Beyond being expensive, iRacing can be so frustrating that many cocksure drivers wash out before their first race. It's on another level compared to something like Gran Turismo or Forza Motorsport. Kaemmer, CEO of iRacing and the man responsible for much of its complex physics engine, makes no bones about the comparison: "Every racing game manufacturer talks about how realistic they are, but from my biased perspective I think that's all bullshit." 

Most racing games, Kaemmer told me, create a fantasy aesthetic where you, the player, are really, really good at driving -- even if you're not. "The reality is if you get a Ferrari and you don't know what you're doing, you're going to crash it very quickly." 

Appropriately, if you log into iRacing and you don't know what you're doing, you're going to crash. The fear of crashing in the real world is enough to make most people drive cautiously. Once the mortal and financial perils of crashing are removed, most newbie iRacers immediately try to drive flat-out. Even in the relatively slow, introductory cars, that kind of thing usually ends badly. 

That's why iRacing's licensing system is unlike most racing games. In Gran Turismo, you simply need to complete some arbitrary driving challenges or win races to advance. How cleanly you drive doesn't matter so long as you finish well. In iRacing, it's all about how safe you are as a driver. Your Safety Rating is kept wholly separate from your iRating, which indicates your relative performance. Crash a lot while you're competing and you'll not only find it difficult to advance in rank, you might actually get demoted. And, crucially, there's no judgment in iRacing about guilty parties. Barring something out of the ordinary, if two people crash into each other they both receive a Safety Rating penalty. 

Robert Rodriguez/CNET

That feels wildly unfair at first, but in practice it's just another aspect of realism. When two people crash in a real amateur race, one person might receive a bigger penalty than the other, but both parties will be responsible for their own damage, whether mechanical or physical. That's the real penalty.

Beginnings

Safety Rating is just one aspect that's grown out of this complex sim, which itself grew out of the many sims that came before.
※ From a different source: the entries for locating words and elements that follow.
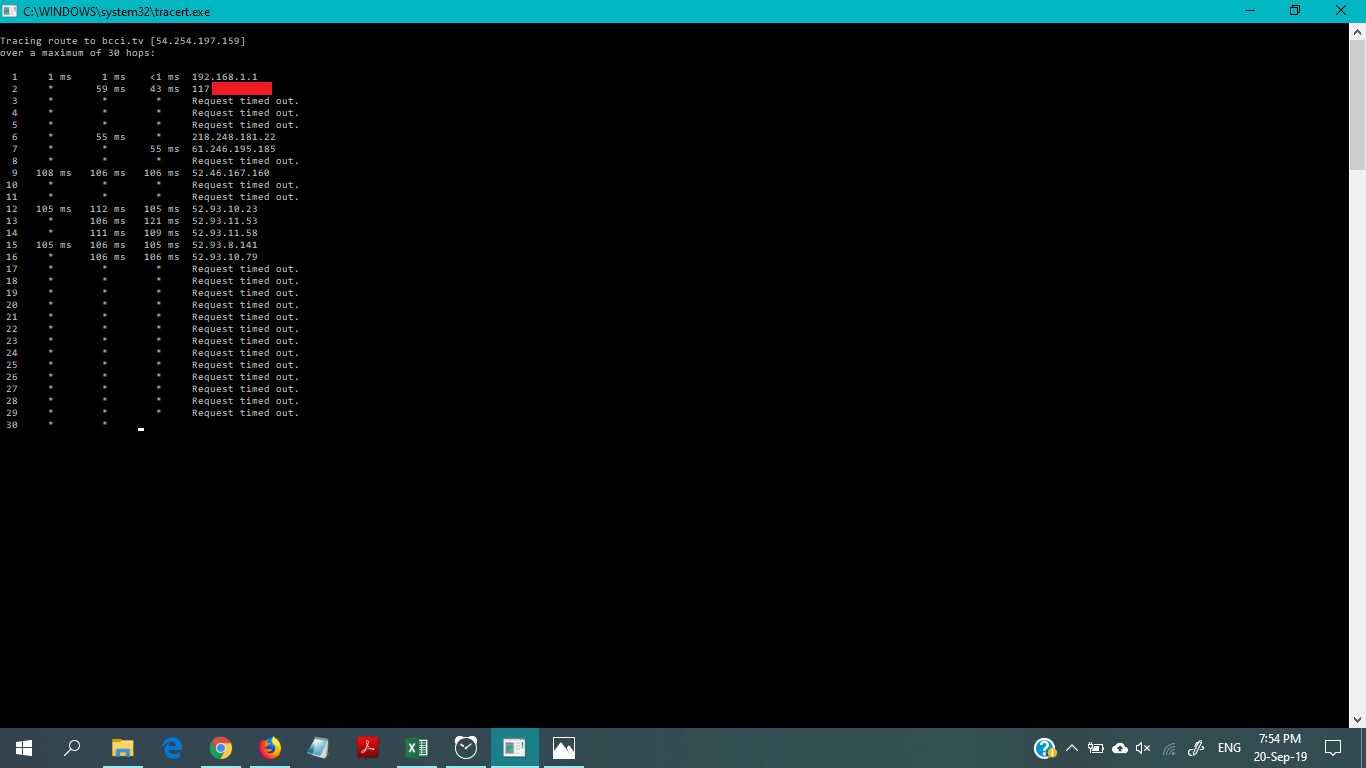1366x768 pixels.
Task: Open the Photos app
Action: pyautogui.click(x=563, y=747)
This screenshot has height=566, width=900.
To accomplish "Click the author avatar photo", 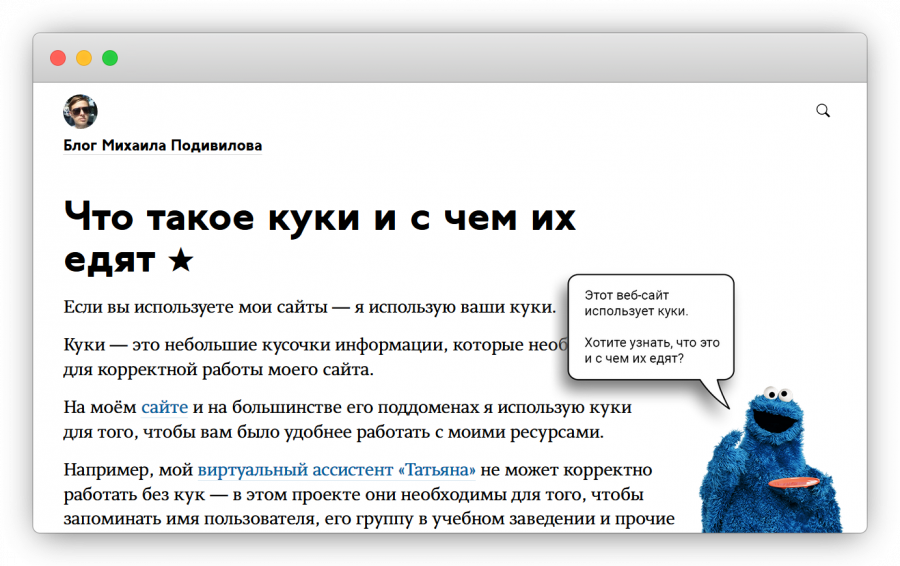I will coord(80,111).
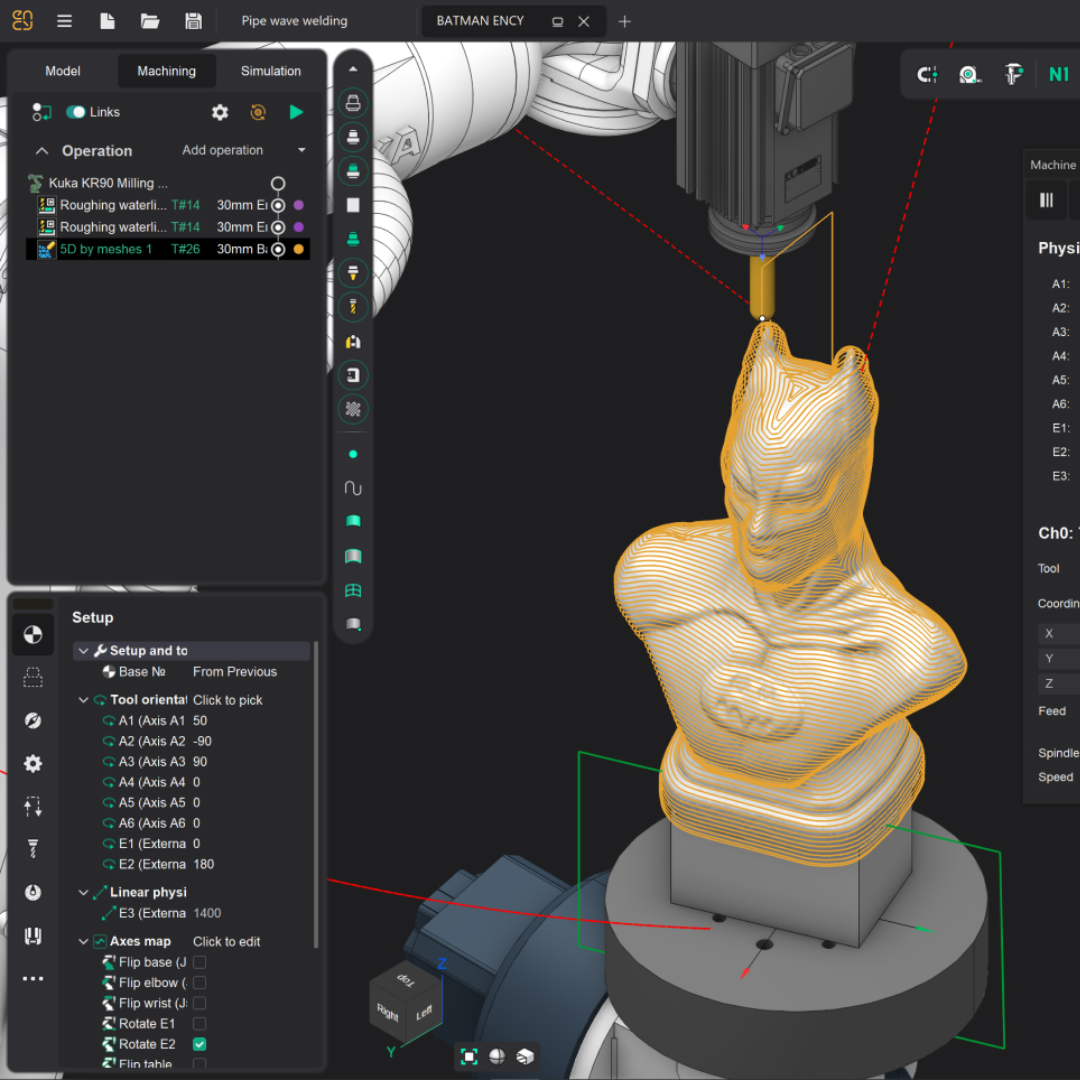Image resolution: width=1080 pixels, height=1080 pixels.
Task: Select the drill tool icon in Setup sidebar
Action: point(33,849)
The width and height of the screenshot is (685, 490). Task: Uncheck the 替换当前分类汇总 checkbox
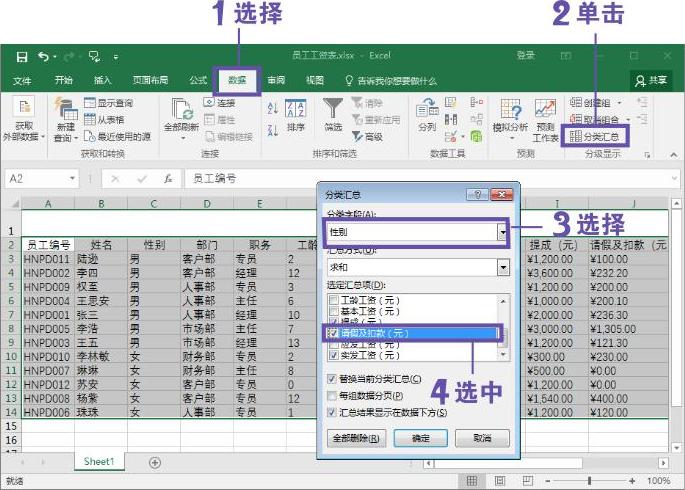333,380
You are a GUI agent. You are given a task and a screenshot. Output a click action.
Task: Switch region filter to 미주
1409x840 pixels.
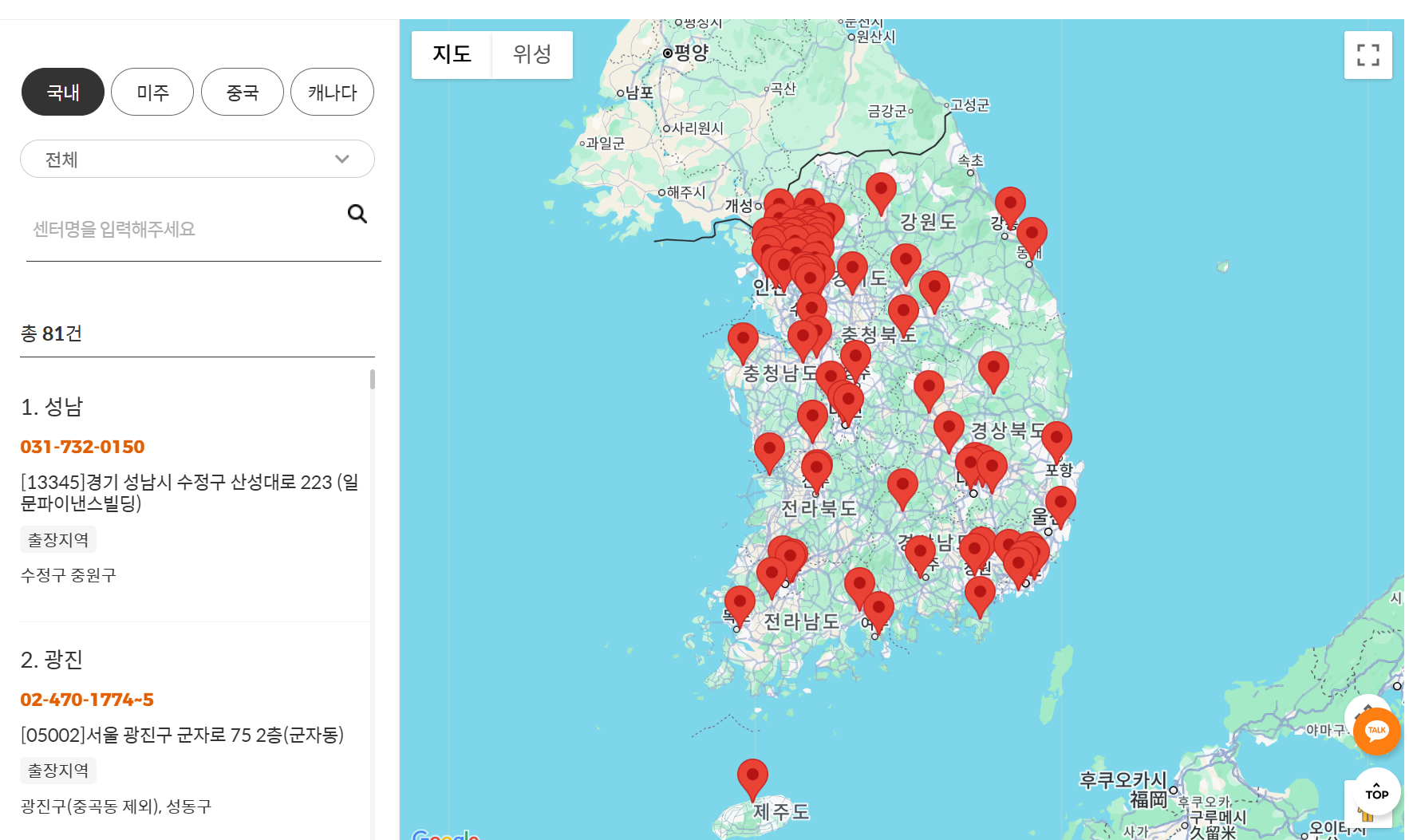coord(152,93)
To chart the history of iRacing you have to chart the history of a software developer called Papyrus Design Group and of David Kaemmer himself, that company's co-founder and lead developer. Papyrus's first product, way back in 1989, was a racing game called Indy 500 that allowed gamers to do one thing and one thing only: drive its eponymous event. "I grew up in Indiana," Kaemmer told me, "so the month of May to me is race month, and Memorial Day is race day."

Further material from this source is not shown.